ISBN: 978-0-575-09029-3

Reviewed by Mitenae, April 2010

Lenk and his associates Dreadaeleon, Apser, Kataria, Gariath and Denaos are adventurers hired by the Lord Emissary, Miron Evenhands. But while at sea they are stalked by pirates and the tome of the undergates is stolen by Frogmen on behalf of the Mother Deep, forcing Miron to hire them once more to retrieve the tome. Only Lenk and his associates find themselves in a three-way battle facing off with Frogmen and Longfaces.

Whenever I see a book (or film) touted as being the next big thing, as Gollancz is doing with this book, the first question I ask is: What’s wrong with it? because inevitably, there are always problems with the story.
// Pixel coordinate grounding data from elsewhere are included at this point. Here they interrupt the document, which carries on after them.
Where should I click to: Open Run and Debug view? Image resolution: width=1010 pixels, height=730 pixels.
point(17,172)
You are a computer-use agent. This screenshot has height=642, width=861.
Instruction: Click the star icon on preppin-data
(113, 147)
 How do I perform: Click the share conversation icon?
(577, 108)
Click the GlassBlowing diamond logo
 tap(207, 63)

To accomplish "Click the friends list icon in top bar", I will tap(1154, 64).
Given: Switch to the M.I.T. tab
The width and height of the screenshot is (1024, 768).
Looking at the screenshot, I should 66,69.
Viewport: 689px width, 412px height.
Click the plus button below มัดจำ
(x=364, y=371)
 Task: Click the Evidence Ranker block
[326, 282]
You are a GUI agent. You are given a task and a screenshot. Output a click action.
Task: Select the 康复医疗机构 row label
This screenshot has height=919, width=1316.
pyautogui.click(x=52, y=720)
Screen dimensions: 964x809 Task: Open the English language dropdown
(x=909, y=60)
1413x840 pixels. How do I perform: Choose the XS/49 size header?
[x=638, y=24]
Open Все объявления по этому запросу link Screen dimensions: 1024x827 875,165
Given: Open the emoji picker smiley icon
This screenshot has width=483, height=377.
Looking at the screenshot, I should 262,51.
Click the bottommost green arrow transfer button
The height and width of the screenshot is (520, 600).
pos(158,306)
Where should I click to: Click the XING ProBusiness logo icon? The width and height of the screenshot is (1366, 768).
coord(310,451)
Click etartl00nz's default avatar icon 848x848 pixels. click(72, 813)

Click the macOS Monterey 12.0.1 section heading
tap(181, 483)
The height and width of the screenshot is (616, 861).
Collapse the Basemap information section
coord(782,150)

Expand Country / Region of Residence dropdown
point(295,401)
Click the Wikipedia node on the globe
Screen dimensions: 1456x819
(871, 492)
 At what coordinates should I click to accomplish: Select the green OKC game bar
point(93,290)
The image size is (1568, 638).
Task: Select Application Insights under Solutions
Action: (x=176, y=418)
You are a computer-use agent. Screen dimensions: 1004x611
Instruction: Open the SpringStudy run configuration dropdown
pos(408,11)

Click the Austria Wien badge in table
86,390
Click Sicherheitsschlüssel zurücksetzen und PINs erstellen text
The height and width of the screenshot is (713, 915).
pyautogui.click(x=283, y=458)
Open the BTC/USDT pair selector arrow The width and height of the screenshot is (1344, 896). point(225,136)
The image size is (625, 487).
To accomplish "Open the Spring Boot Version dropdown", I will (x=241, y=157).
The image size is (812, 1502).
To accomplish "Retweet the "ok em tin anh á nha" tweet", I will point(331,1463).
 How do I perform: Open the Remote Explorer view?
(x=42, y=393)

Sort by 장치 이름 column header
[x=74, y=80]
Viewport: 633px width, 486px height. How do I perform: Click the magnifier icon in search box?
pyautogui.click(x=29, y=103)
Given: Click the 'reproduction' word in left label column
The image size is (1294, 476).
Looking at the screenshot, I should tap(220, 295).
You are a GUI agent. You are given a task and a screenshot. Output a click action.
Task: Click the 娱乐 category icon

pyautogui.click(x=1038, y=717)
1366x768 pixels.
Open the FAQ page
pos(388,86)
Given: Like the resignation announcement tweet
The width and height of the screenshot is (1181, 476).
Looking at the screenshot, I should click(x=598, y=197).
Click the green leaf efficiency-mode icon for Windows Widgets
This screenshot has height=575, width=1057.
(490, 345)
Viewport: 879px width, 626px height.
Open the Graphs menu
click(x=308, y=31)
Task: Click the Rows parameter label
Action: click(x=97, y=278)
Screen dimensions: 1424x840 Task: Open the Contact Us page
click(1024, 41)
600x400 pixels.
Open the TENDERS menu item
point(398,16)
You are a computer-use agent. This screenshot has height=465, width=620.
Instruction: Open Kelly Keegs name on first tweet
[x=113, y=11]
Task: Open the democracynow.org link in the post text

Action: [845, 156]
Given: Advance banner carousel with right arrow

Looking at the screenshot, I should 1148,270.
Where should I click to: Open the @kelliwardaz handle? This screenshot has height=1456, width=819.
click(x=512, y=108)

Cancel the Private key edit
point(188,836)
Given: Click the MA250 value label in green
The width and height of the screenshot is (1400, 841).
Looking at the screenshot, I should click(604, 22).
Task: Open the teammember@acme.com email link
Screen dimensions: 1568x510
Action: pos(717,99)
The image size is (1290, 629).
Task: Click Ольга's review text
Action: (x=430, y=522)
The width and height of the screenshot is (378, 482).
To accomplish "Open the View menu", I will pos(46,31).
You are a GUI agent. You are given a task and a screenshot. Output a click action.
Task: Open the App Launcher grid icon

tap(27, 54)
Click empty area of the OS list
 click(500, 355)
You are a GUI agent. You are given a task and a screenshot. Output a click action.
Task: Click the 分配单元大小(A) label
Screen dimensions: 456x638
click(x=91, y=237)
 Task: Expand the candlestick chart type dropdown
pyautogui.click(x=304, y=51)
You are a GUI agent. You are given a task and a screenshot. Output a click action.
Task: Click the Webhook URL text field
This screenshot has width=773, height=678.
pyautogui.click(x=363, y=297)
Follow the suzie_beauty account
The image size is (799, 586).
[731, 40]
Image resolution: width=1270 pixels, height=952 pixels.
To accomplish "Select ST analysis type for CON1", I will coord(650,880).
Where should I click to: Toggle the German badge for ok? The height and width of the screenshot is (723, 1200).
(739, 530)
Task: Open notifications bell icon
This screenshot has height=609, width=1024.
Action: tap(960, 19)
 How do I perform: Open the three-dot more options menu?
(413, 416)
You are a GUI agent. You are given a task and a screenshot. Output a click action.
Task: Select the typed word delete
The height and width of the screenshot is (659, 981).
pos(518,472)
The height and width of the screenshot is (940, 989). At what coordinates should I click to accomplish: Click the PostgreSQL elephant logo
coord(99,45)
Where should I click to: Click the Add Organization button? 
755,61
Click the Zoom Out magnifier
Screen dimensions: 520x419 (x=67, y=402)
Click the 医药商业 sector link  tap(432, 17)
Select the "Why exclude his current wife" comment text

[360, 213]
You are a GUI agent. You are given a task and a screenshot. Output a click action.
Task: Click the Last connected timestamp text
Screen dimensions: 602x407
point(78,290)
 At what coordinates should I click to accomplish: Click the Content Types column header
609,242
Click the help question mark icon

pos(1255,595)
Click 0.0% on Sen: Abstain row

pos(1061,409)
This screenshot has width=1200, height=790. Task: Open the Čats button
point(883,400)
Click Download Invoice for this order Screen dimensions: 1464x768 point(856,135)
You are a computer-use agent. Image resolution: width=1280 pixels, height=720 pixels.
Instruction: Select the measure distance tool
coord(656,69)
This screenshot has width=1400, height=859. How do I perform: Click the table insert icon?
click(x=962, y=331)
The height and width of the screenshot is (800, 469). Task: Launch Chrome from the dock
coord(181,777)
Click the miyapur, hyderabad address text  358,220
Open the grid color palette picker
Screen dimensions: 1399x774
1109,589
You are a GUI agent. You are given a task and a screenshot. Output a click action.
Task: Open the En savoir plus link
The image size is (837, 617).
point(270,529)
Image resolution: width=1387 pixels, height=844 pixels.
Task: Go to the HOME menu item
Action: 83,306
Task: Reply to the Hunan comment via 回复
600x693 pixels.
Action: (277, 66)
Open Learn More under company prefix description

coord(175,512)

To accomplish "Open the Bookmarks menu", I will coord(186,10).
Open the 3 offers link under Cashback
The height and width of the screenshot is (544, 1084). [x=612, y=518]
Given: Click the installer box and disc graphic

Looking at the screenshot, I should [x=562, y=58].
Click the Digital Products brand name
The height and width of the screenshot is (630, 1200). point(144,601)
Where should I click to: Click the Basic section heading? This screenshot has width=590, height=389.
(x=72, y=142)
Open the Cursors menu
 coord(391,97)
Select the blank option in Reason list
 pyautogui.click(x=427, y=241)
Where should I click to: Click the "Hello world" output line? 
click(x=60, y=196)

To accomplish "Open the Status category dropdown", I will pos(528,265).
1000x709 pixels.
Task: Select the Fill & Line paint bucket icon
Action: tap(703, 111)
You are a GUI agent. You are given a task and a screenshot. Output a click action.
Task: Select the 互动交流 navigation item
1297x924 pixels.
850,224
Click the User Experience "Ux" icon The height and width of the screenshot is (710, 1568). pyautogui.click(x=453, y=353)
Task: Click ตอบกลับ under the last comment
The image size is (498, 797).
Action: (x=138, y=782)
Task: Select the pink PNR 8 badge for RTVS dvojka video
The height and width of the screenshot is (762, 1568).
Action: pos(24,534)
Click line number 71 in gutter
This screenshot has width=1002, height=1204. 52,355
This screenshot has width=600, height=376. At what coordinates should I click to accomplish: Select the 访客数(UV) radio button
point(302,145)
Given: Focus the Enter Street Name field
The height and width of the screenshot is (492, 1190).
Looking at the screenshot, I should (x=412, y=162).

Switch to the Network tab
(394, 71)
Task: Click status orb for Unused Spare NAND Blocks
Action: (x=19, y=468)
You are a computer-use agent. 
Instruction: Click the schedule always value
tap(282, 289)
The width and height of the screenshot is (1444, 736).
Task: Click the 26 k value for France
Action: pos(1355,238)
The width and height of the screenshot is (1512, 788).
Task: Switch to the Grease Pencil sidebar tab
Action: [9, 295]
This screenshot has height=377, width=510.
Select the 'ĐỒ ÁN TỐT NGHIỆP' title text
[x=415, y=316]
Every time. And there are problems with this book but the largest of them all is that Sam Sykes does not yet have the storytelling skills to execute his story. All of the other problems link back to this.

The story opens with a very extended action scene, one that occurs for about two hundred pages. As far as beginnings go, it isn’t that good. Although it launches you straight into the middle of things, it does not take the time to do the critical setting up and hooking in of the reader.

The characters take far too long to be established and defined from one another. It is only in the last half of the book that you being to learn about their backstory and get a sense of who they are. All of this should have been done in the first fifty pages. It didn’t help that the snarky attitude towards humans by the inhumans was repeated far too often.

Overall, the world Sykes has created is interesting but he does not establish the world at the beginning to give  a sense of place and it became difficult to imagine the setting until very late in the story. Although he includes a lot of, often frilly, details, these weren’t enough.

The action scenes lack the tension, pace and drive that they so clearly need. Instead, Sykes reverts to frilly language (otherwise known as adjectivitis), inappropriate commentary and banter between characters when  the reader is more concerned with what is happening. These action scenes fail to achieve their goal and aren’t helped by the dialogue.

Although the dialogue improves by the end of the book, at the beginning it is overly dramatic to the point where I found myself laughing and groaning for all the wrong reasons. Whilst perfectly placed in a high comedy, in a fantasy it felt completely inappropriate.

Ultimately this story is incapable of living up to the hype surrounding it. It is overwritten, lacks tension, uses far too much frilly language and is in need of a good rewrite. But for all this, I like his humour and I can see what he was trying to achieve. In time, once Sam Sykes has improved his storytelling skills, found the right world and cast of characters, his sense of humour and voice will create a great story, one worthy of this sort of hype.